ASSIGNED TASK ▸ Going through the entries below, find how many lines hold "Sort", then give that number alone.

DATA FOR THIS TASK ▸
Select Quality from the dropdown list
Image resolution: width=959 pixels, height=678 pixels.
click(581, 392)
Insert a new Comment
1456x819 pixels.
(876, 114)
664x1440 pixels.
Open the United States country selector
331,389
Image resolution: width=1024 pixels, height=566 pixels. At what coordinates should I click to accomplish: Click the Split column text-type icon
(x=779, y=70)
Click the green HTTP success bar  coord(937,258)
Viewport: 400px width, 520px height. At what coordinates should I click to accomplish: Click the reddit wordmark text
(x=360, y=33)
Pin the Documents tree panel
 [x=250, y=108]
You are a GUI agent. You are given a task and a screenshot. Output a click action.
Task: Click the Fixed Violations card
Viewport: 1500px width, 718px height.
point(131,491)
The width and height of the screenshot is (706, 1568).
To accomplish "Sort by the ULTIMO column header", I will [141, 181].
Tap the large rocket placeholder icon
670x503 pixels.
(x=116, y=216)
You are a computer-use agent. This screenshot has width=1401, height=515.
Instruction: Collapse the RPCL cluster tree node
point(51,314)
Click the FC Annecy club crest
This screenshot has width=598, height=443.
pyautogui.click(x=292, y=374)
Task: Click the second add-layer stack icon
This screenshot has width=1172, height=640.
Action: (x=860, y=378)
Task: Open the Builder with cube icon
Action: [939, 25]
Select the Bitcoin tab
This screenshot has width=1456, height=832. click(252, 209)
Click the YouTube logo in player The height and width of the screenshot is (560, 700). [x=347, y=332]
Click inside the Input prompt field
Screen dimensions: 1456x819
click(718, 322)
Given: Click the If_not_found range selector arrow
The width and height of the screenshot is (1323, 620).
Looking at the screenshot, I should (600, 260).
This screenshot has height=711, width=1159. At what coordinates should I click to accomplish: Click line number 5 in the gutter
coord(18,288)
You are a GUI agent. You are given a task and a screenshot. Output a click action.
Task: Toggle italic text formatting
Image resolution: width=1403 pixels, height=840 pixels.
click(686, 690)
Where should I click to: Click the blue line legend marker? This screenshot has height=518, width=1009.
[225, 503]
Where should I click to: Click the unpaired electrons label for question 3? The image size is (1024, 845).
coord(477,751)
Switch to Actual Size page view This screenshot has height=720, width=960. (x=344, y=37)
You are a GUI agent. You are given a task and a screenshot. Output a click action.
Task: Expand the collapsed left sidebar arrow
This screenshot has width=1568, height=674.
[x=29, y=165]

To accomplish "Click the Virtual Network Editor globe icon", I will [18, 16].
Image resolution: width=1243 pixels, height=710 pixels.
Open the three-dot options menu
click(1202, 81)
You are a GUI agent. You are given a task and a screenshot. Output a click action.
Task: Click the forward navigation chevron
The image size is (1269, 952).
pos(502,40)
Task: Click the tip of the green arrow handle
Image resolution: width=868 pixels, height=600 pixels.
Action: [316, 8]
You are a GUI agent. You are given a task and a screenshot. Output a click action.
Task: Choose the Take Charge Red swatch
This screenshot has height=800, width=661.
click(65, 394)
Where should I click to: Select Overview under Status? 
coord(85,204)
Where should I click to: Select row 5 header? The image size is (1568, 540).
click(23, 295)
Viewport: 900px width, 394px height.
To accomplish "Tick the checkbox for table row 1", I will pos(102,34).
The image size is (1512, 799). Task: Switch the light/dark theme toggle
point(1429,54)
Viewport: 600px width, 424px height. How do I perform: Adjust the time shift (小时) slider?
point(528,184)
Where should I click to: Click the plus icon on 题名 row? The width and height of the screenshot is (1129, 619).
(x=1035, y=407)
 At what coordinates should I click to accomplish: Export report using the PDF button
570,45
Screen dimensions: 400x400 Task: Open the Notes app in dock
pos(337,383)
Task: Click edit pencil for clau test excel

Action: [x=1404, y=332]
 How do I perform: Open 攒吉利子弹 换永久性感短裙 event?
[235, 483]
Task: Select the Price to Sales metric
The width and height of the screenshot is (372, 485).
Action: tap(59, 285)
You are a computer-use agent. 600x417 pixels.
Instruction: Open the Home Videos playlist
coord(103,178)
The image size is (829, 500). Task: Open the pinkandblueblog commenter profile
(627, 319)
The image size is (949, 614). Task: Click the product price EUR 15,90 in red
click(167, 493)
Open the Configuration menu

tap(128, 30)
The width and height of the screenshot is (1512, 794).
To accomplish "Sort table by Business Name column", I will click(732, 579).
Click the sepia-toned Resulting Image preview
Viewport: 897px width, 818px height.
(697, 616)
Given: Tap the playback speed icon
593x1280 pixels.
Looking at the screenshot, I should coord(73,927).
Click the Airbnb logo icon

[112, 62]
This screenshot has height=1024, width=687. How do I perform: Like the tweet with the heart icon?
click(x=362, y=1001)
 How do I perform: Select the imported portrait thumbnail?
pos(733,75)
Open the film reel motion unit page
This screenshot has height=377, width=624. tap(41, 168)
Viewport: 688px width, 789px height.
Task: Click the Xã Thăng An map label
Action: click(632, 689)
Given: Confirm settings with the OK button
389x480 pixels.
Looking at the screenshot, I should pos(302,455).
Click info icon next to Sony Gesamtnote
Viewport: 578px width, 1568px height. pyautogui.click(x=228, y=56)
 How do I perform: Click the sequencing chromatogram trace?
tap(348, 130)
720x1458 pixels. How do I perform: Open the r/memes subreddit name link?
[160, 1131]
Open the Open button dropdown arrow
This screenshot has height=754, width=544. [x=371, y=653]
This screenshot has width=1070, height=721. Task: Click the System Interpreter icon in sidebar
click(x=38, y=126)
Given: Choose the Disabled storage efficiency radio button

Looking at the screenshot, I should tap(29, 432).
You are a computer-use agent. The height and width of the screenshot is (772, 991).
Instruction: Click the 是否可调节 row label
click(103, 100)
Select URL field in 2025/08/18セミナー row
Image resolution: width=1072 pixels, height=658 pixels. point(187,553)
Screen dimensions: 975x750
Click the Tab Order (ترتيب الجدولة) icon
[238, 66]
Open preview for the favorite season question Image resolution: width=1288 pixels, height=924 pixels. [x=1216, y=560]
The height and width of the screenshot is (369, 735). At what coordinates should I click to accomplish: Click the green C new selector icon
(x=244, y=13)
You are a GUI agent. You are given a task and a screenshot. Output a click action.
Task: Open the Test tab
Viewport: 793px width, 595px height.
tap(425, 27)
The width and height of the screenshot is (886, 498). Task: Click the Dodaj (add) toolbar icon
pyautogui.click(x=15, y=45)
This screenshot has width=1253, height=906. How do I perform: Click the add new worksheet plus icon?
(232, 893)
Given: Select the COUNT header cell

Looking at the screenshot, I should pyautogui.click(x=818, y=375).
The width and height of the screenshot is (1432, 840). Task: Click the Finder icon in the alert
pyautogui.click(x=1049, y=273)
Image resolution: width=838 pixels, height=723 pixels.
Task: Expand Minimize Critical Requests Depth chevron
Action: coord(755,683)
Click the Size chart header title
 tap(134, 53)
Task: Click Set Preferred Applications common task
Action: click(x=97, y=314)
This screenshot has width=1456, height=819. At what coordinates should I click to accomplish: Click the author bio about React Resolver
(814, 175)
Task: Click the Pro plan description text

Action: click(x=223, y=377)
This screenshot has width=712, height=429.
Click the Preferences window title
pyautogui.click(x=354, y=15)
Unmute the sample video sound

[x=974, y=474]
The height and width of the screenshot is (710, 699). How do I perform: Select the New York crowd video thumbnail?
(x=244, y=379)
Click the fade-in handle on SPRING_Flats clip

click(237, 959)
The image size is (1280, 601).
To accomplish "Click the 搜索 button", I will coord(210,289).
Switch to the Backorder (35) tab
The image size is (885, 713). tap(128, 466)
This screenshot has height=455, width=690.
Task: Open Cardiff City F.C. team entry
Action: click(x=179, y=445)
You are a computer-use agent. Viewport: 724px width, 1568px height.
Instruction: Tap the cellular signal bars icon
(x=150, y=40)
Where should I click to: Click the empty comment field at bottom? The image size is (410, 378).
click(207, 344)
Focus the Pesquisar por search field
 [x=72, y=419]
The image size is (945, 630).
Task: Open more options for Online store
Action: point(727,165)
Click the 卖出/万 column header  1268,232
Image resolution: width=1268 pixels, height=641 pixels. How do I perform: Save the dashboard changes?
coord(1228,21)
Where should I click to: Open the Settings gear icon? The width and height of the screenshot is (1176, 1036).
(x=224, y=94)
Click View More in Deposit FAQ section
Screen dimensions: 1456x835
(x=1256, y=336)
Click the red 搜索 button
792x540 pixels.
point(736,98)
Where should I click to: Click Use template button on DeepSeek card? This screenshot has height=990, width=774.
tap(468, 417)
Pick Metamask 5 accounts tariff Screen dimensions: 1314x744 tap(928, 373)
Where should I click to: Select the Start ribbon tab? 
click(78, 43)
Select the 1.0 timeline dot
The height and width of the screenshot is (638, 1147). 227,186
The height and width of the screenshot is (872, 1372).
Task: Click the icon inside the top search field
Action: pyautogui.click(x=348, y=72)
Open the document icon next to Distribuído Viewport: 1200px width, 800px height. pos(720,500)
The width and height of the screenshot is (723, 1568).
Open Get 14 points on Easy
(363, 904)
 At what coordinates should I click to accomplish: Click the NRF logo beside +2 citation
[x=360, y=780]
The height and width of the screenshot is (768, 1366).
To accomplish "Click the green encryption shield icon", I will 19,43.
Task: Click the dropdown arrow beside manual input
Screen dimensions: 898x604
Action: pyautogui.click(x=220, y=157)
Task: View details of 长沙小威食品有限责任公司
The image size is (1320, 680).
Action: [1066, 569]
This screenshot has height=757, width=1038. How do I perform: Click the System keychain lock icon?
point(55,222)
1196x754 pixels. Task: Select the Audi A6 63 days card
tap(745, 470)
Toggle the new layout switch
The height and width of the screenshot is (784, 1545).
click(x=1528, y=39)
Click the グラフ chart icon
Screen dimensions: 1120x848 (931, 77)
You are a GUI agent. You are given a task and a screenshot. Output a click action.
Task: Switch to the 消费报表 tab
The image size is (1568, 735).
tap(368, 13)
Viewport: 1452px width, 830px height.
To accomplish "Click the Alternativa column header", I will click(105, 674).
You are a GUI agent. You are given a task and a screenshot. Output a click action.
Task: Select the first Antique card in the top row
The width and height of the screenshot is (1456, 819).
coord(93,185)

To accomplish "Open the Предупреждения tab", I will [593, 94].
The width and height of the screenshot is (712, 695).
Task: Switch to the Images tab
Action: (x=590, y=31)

WORKED SOLUTION ▸ 2